On Jan. 11, the Department of Energy announced a nuclear waste strategy that for the first time includes selecting and constructing at least one temporary, centralized storage facility for spent nuclear fuel and other radioactive waste. The plan also includes selection and construction of at least one permanent geological repository.
The strategy, however, puts off the interim facility for a decade, and the repository would not be expected to be in operation until 2048—more than 100 years after the dawn of the nuclear age and 50 years after a congressionally mandated deadline by which the Yucca Mountain repository in Nevada was supposed to be in operation.
The strategy is DOE’s plan to implement a year-old report by the 15-member Blue Ribbon Commission on America’s Nuclear Future.
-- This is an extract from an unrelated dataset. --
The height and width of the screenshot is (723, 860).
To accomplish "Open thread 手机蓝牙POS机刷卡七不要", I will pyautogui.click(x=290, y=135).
The commission was created by Energy Secretary Steven Chu in 2010 to assess radioactive waste options in light of President Barack Obama’s decision to cancel construction of the Yucca Mountain repository.
DOE’s plan largely mirrors the commission’s recommendations. DOE and the commission both recommend a major reform of the repository site selection process that Congress established in the 1980s. The modifications include a phased development approach, more incentives to encourage communities to volunteer to be a home to a radioactive waste site, and creation of a nongovernmental organization to direct the overall radioactive waste-handling process.
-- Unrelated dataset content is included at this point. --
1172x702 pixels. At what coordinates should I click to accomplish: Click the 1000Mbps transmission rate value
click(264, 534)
Such changes will require new legislation. Several members of the Senate have offered proposals, but in the House of Representatives, most Republicans, including Rep. Fred Upton (R-Mich.), chairman of the Energy & Commerce Committee, have criticized DOE and the commission for failing to restart Yucca Mountain. That choice, however, was specifically ruled out in Obama’s charge to the commission.
“If politics are allowed to derail a project set forth in 1983, there is no reason to believe this new effort will be any more successful,” Upton says. “We have the responsibility under the law to pursue Yucca Mountain as the nation’s long-term nuclear waste solution.”